Output consists of the line that contains "Click the Total Streams hierarchy icon" plus every later line of the material below, each one duplicated exactly.

- Supplied data -
------------------------------------------------
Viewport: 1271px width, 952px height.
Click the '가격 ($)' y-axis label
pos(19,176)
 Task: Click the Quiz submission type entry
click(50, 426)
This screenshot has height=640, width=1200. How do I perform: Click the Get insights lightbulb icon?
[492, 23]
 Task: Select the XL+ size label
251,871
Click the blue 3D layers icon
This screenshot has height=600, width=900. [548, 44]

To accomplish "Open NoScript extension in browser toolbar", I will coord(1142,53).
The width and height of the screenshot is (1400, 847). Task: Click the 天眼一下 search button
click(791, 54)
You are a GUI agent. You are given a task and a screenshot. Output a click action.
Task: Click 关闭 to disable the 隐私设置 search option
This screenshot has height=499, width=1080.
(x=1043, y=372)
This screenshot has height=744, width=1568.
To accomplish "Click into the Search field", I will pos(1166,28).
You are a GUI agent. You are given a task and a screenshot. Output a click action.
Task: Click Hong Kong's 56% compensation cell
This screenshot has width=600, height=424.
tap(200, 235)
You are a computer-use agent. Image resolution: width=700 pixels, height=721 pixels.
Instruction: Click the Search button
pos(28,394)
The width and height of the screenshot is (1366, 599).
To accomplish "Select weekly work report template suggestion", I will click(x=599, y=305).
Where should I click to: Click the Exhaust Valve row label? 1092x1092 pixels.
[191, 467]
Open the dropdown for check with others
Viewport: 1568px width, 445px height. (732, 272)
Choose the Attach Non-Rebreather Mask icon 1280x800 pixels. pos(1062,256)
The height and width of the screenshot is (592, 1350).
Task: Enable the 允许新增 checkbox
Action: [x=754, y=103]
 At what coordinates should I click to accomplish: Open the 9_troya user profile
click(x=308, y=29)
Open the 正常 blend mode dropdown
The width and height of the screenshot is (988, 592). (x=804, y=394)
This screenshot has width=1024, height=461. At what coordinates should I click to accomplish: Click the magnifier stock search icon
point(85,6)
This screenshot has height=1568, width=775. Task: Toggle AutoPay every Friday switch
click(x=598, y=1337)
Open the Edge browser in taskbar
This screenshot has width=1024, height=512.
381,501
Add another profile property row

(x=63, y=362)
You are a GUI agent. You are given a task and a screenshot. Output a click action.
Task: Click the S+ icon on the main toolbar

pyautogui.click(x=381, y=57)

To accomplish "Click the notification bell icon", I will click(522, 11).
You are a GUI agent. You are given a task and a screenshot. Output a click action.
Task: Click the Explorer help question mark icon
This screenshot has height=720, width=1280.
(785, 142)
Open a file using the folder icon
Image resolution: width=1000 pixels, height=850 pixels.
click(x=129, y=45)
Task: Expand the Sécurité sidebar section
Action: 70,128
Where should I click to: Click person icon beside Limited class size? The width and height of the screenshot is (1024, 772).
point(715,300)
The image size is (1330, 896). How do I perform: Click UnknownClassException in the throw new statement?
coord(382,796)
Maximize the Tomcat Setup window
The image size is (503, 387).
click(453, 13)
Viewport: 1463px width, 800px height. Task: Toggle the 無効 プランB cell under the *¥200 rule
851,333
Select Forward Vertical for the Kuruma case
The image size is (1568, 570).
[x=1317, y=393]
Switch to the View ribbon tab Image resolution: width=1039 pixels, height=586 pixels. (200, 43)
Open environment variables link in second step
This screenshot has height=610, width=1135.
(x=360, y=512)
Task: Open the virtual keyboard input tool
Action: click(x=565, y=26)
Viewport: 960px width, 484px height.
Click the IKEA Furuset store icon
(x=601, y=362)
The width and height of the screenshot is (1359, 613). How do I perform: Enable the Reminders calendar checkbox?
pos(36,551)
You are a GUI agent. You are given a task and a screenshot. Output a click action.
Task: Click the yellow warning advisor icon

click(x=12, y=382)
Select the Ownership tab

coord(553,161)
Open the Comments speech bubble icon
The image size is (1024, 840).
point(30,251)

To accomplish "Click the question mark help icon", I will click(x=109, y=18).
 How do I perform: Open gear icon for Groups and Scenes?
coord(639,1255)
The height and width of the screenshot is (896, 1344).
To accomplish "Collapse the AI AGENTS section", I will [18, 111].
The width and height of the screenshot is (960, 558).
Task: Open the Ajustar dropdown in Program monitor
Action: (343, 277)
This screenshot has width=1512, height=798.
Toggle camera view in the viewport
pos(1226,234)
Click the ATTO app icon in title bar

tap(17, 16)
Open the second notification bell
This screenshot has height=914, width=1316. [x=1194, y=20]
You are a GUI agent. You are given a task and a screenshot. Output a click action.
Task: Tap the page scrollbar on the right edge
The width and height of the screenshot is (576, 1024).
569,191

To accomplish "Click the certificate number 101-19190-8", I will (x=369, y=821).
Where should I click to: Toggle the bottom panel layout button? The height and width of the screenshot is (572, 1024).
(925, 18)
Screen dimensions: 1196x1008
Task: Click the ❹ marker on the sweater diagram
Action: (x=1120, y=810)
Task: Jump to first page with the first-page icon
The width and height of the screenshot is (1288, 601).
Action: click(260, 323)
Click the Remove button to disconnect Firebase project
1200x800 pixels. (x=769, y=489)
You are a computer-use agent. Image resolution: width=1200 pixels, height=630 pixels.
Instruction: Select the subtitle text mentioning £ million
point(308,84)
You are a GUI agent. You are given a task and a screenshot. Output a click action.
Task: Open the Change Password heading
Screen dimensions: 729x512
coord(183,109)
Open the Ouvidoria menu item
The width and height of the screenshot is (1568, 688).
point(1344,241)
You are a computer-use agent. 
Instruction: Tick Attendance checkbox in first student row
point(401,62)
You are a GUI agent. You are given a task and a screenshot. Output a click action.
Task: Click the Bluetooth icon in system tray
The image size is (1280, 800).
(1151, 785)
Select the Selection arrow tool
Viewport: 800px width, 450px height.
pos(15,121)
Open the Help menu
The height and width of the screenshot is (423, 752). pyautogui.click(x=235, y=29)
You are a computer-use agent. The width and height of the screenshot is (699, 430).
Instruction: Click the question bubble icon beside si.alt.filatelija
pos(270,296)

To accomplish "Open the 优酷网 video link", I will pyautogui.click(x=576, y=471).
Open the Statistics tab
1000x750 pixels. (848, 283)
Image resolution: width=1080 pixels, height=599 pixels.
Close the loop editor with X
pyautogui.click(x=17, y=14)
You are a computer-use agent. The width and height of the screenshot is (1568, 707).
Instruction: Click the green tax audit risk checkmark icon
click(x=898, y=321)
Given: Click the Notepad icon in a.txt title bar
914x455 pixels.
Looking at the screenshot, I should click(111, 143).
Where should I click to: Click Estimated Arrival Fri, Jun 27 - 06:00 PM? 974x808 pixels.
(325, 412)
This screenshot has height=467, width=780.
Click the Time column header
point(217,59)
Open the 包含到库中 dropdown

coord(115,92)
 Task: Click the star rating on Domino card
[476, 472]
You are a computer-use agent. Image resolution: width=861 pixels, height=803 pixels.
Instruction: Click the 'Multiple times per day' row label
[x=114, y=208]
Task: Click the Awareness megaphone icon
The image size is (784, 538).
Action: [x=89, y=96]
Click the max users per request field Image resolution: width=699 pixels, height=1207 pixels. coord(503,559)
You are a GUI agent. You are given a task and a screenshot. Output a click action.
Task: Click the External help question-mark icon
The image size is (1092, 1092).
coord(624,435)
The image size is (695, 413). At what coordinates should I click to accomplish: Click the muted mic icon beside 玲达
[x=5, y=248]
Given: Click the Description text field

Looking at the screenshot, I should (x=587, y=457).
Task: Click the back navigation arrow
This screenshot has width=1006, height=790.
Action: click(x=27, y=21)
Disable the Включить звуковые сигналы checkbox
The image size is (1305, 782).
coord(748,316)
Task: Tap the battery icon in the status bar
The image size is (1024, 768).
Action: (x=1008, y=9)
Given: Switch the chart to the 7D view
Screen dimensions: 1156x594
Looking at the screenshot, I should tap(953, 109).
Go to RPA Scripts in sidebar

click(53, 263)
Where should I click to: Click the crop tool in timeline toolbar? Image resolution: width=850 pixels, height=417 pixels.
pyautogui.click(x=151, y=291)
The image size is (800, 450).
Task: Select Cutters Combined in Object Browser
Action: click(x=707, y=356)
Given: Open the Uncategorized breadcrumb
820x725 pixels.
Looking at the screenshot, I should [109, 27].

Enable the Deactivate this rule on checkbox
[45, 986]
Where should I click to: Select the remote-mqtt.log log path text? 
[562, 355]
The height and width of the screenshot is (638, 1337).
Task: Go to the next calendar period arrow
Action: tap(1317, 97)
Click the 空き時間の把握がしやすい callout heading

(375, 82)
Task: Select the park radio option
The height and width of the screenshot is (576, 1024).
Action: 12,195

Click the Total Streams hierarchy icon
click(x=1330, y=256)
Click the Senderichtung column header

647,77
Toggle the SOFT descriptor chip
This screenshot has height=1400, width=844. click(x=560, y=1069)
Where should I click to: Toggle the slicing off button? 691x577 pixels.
------------------------------------------------
- Exercise response -
Click the Total Streams hierarchy icon
click(x=1330, y=256)
Click the Senderichtung column header

647,77
Toggle the SOFT descriptor chip
This screenshot has height=1400, width=844. click(x=560, y=1069)
Where should I click to: Toggle the slicing off button? 691x577 pixels.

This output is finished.